Transcribe the lines exactly, beginning with the one that contains "The width and" and ending with the final line of the records. Do not transcribe pictures.

(Beginning of GIVEN DATA)

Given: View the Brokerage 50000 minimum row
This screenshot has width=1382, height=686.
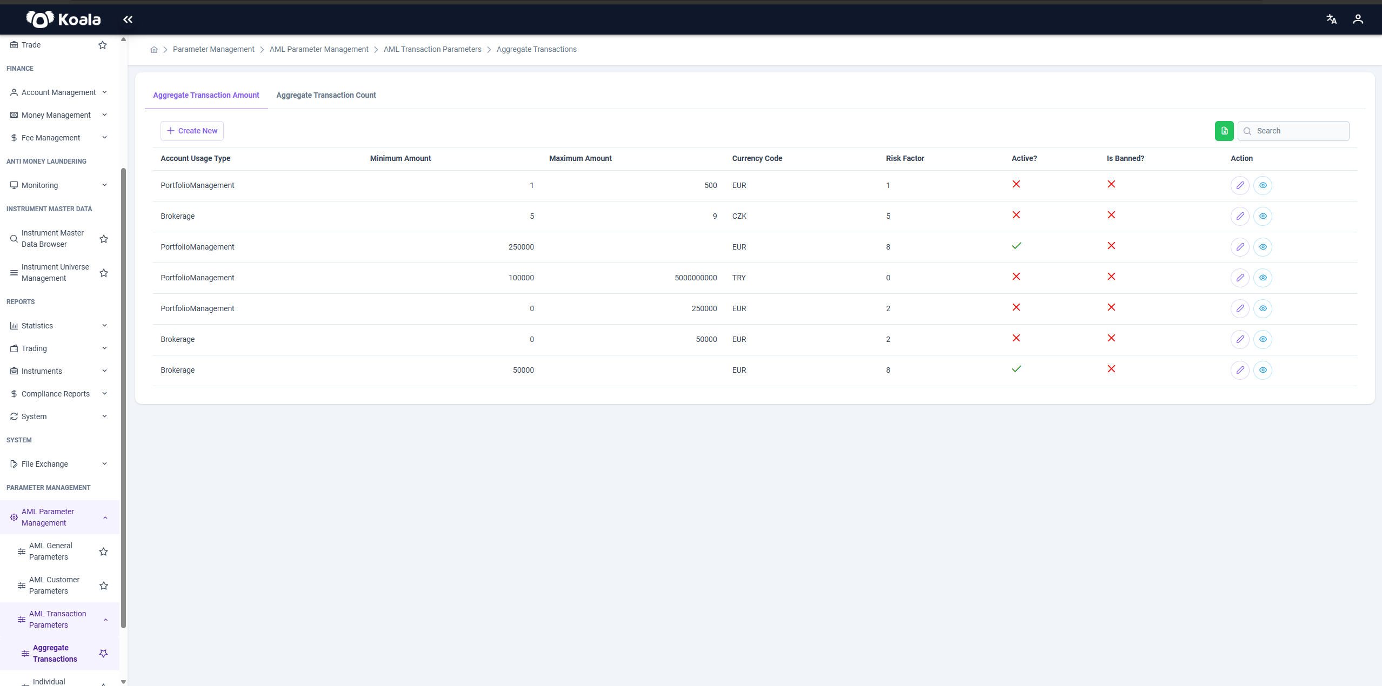Looking at the screenshot, I should (x=1263, y=370).
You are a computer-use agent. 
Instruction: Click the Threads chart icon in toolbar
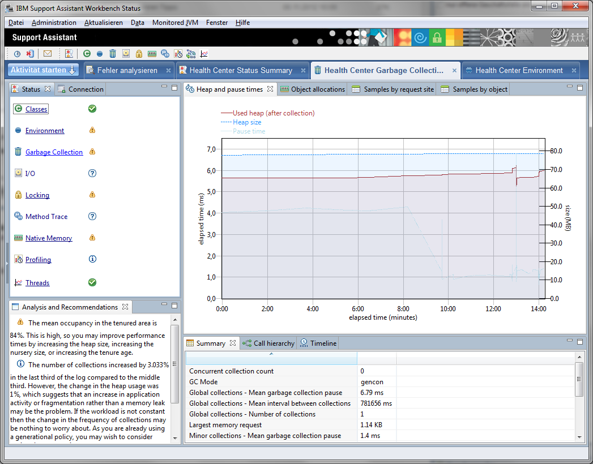tap(204, 54)
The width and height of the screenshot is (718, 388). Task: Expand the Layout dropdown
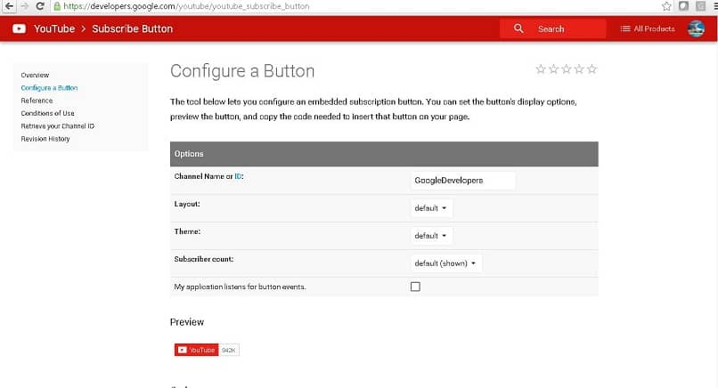coord(433,208)
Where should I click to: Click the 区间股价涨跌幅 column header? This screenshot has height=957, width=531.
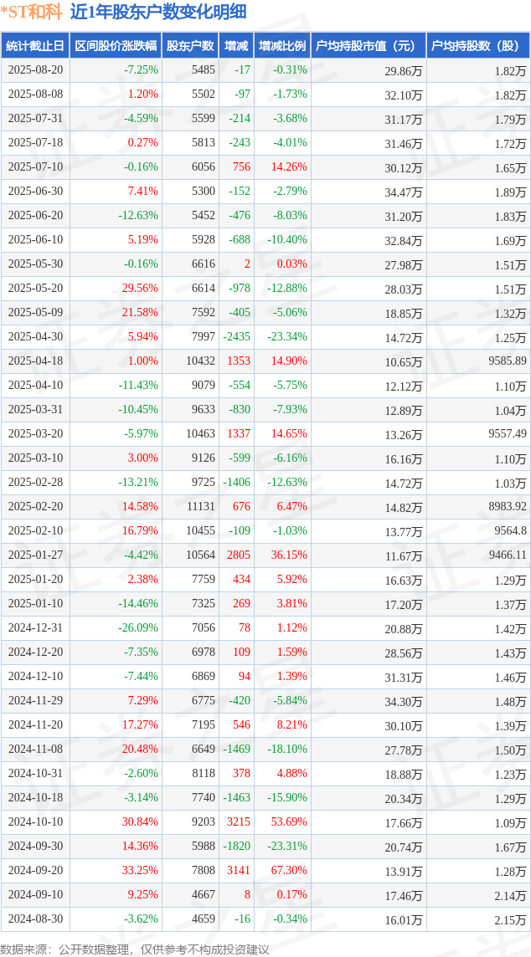tap(116, 46)
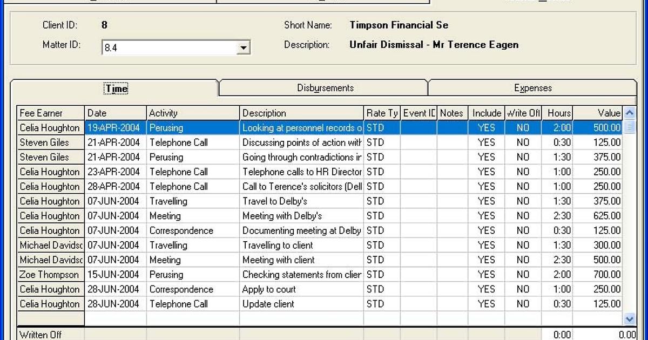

(End of GIVEN DATA)

- _SOLVED PROBLEM_
The width and height of the screenshot is (718, 388). Task: Expand the Layout dropdown
coord(433,208)
Where should I click to: Click the 区间股价涨跌幅 column header? This screenshot has height=957, width=531.
tap(116, 46)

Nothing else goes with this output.